Il était ainsi demandé à la Cour si la notion de « certain groupe social » pouvait englober l’ensemble des femmes d’un pays d’origine. La juridiction de renvoi s’interrogeait également sur la nécessité d’établir un lien de causalité entre le motif de persécution et les agissements d’acteurs non étatiques, ou s’il suffisait que ce lien existe avec le défaut de protection de l’État. Enfin, la question se posait de savoir si la menace de crimes dits d’honneur pouvait constituer une « atteinte grave » justifiant l’octroi de la protection subsidiaire. En réponse, la Cour a jugé que les femmes, dans leur ensemble ou en groupes plus restreints, peuvent constituer un « certain groupe social ». Elle a ajouté qu’il n’est pas indispensable de prouver un lien entre les actes de persécution émanant d’acteurs non étatiques et un motif de persécution, dès lors qu’un tel lien peut être établi avec l’inaction des autorités étatiques. La Cour a enfin affirmé que la menace de violences pour transgression des normes traditionnelles constitue bien une « atteinte grave » au sens du droit de la protection subsidiaire. L’interprétation extensive des critères d’éligibilité au statut de réfugié (I) se double ainsi d’une consolidation de la protection subsidiaire comme alternative face aux violences de genre (II).

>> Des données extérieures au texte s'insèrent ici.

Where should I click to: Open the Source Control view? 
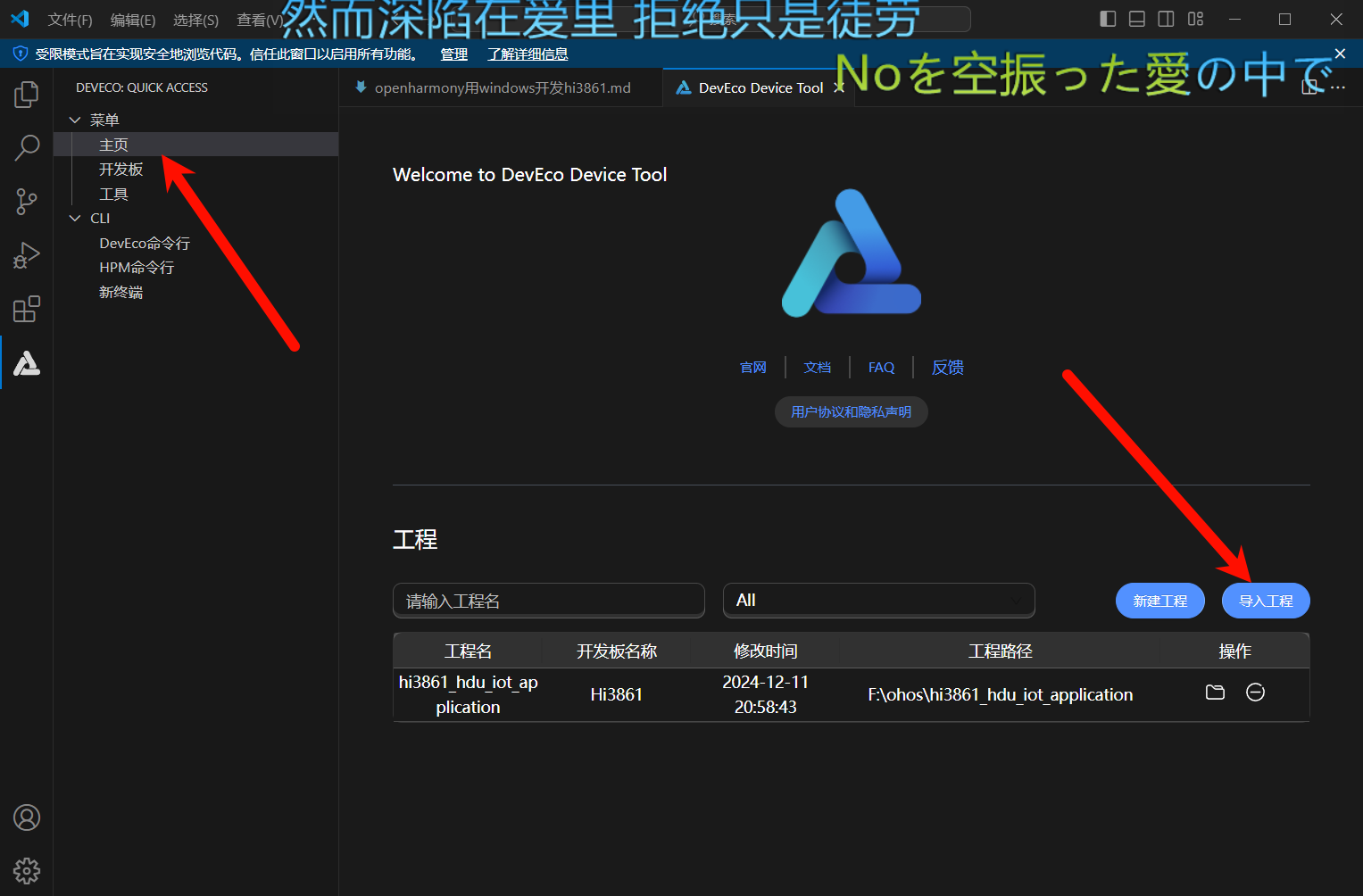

I. La conception élargie de la persécution pour l’octroi du statut de réfugié
La décision de la Cour affine la notion de persécution en reconnaissant d’une part les femmes comme un groupe social spécifique (A) et en assouplissant d’autre part l’exigence du lien de causalité en présence d’acteurs non étatiques (B).
A. La reconnaissance des femmes en tant que groupe social
La Cour de justice consacre une interprétation extensive de la notion de groupe social, confirmant qu’en fonction du contexte prévalant dans le pays d’origine, celui-ci peut inclure « tant les femmes de ce pays dans leur ensemble que des groupes plus restreints de femmes partageant une caractéristique commune supplémentaire ». Cette solution revêt une importance capitale pour les demandeuses d’asile fuyant des violences systémiques. En effet, elle acte que le genre peut, à lui seul, être le facteur qui expose un individu à des persécutions dans une société où les droits des femmes ne sont pas garantis. La Cour évite ainsi une approche trop restrictive qui exigerait de la demandeuse qu’elle prouve son appartenance à une catégorie plus étroitement définie que son propre sexe. Cette approche pragmatique reconnaît qu’une persécution peut être fondée sur l’identité même de la personne en tant que femme, lorsque cette identité lui vaut un statut social inférieur et une vulnérabilité accrue. La flexibilité offerte par la reconnaissance de « groupes plus restreints » permet en outre de couvrir des situations spécifiques, comme celles des femmes ayant transgressé certaines normes sociales ou ayant un certain niveau d’éducation.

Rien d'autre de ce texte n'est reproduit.